Norconex / importer

Norconex Importer is a Java library and command-line application meant to "parse" and "extract" content out of a file as plain text, whatever its format (HTML, PDF, Word, etc). In addition, it allows you to perform any manipulation on the extracted text before using it in your own service or application.
http://www.norconex.com/collectors/importer/
Apache License 2.0
33 stars 23 forks source link

SplitTagger Retains original String [Importer 2.9.0] #97

Closed jshifrin25 closed 4 years ago

jshifrin25 commented 5 years ago

I would like to use the SplitTagger to replace a metadata field as multiple values and remove the original comma delimited string. Currently, the SplitTagger appends the array of strings to a list containing the original String. I would like there to be an option to remove the original string from the list.

essiembre commented 5 years ago

I cannot reproduce. Which version are you using? Can you send me a sample config that has the minimum settings to reproduce your issue?

jshifrin25 commented 5 years ago

I am way using version 2.9.0 of the importer with the following in the configuration.
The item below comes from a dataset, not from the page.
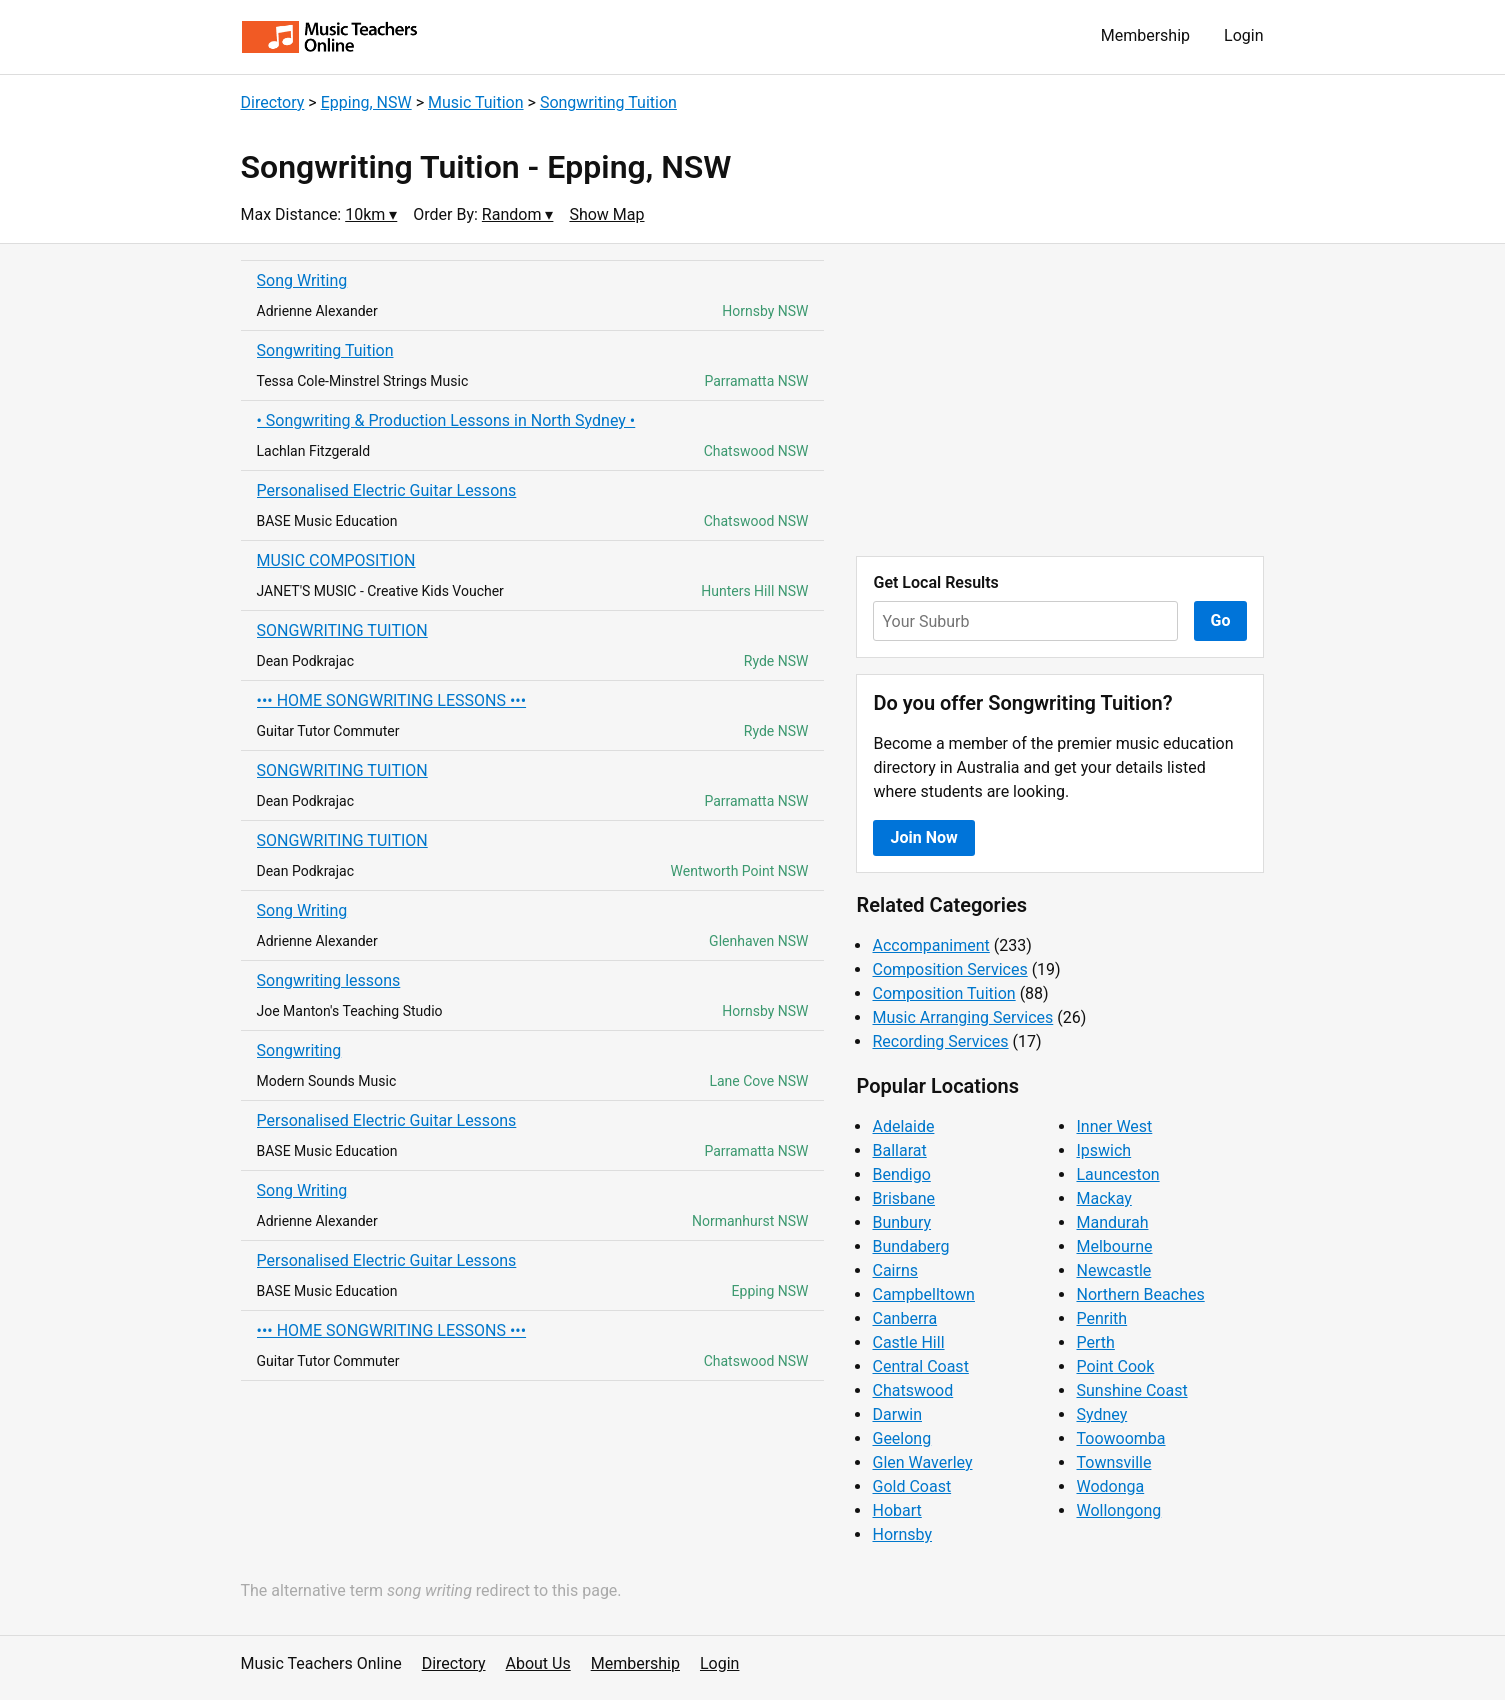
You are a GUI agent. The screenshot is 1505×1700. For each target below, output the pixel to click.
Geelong (901, 1438)
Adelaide (903, 1126)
<tagger class="${taggerBase}.impl.DOMTagger">
                    <restrictTo field="document.contentType">text/html</restrictTo>
                    <dom selector="meta#MetaKeywords" toField="keywords" extract="attr(content)" overwrite="true"/>   
                </tagger>

<tagger class="${taggerBase}.impl.SplitTagger">
                    <split fromField="keywords"
                           regex="true">
                        <separator>\s*,\s*</separator>
                    </split>
                </tagger>
essiembre commented 5 years ago

I tried reproducing again without success. Can you please attach an HTML causing the issue for you?